The frustration of Pollack, O’Donnell and sympathetic activists has been fueled by a successful effort to sink a bill in Sacramento that would have wiped out the state’s ban through the legislative process. As the AP reported, earlier this month, Senate Bill 128 — modeled after neighboring Oregon’s law — cleared the state Senate but ran aground in the Assembly Health Committee, “a panel that includes multiple Democratic lawmakers from heavily Catholic districts in the Los Angeles area, where the archdiocese actively opposed the legislation.”

Los Angeles Archbishop José Gomez targeted fellow Latino Catholics Jimmy Gomez, D-Los Angeles, Roger Hernandez, D-West Covina, and Freddie Rodriguez, D-Chino, urging in a strongly worded letter that SB128 be rejected. After the assemblymen turned against the bill, cosponsors Sens. Lois Wolk, D-Davis, and Bill Monning, D-Monterey, had to pull it — leaving observers to wonder whether it might be introduced in altered form at a later date.
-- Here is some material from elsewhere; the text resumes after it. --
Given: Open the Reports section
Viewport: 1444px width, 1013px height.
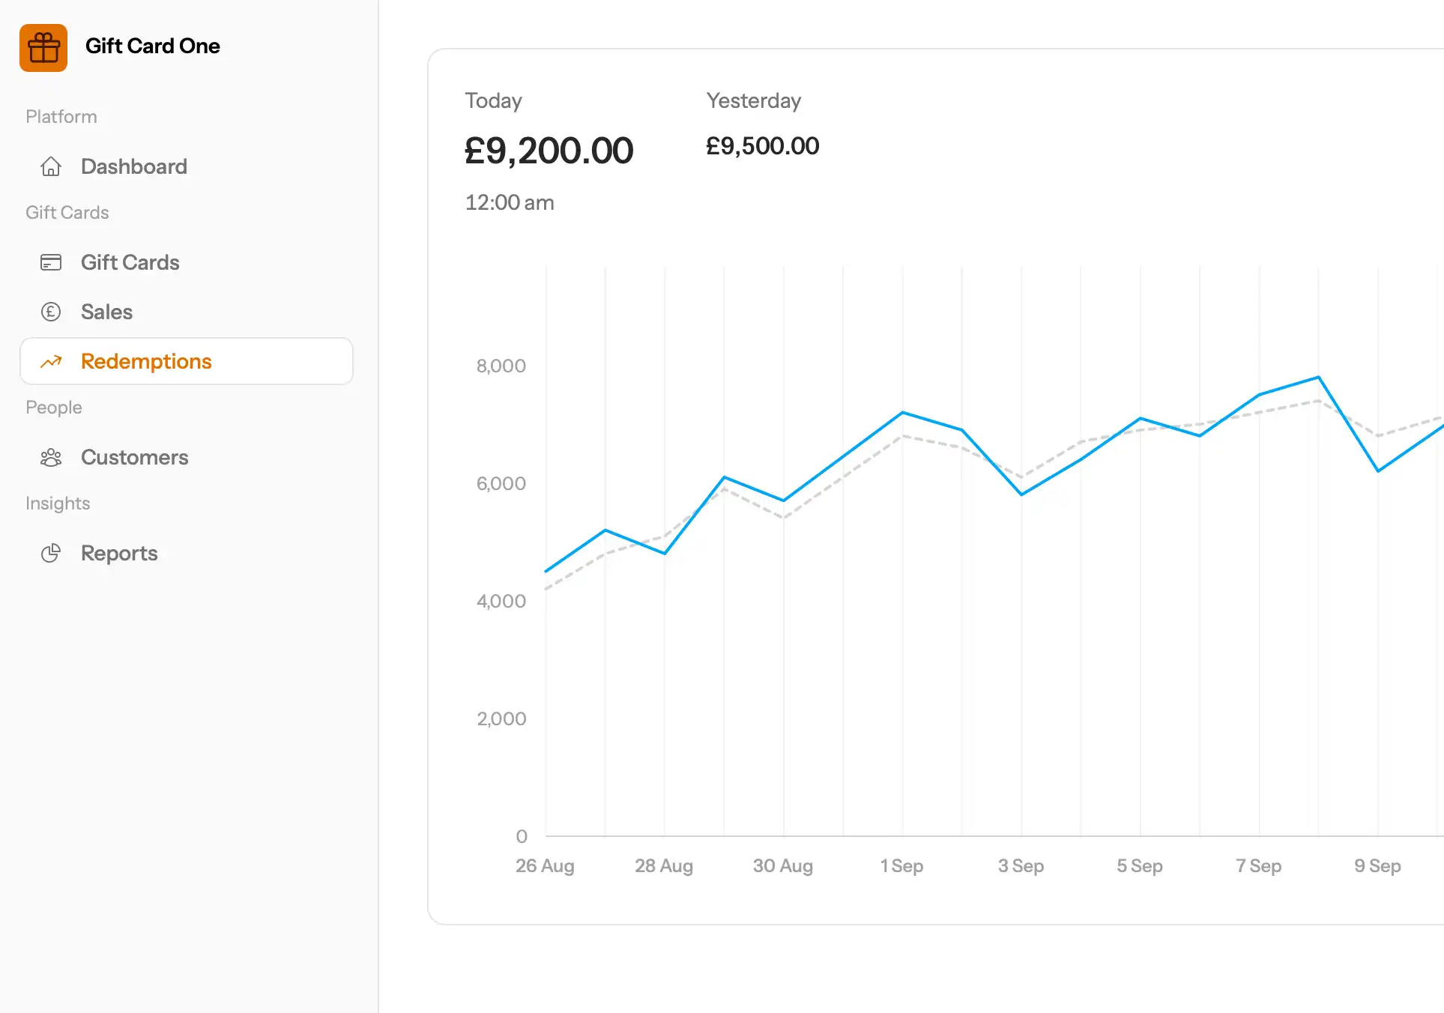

The ordeal counted as something of a win for Gov. Jerry Brown, who had not indicated whether he would sign a right-to-die bill, and likely wished to avoid the divisive controversy either way.

A broader trend

For activists nationwide, what had seemed like a possible tipping point in California has led to disappointments around the country. “Some advocates say they thought the nationally publicized case of Brittany Maynard, the 29-year-old California woman with brain cancer who moved to Oregon to legally end her life last fall, might usher in a wave of state laws allowing doctors to prescribe life-ending medications,” the New York Times noted, “but that hasn’t happened.”
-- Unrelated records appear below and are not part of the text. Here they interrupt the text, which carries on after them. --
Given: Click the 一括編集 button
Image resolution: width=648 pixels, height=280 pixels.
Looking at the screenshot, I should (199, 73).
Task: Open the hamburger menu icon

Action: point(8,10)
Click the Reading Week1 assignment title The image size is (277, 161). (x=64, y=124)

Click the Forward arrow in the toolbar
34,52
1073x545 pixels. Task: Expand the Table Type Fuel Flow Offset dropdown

Critics of legalizing the practice have viewed the shift from a legislative to a judicial strategy as evidence that the push for change has almost run its course. “Tim Rosales, a spokesman for California Coalition Against Assisted Suicide, said the lawsuits show right-to-die advocates are getting desperate after the setbacks,” according to the Times.

Nevertheless, the issue showed little sign of fading completely into the political background. Montana, New Mexico, Oregon, Vermont and Washington have all passed laws permitting assisted suicide, and 70 percent of Californians voiced their approval for a similar approach in a poll conducted at the beginning of the year.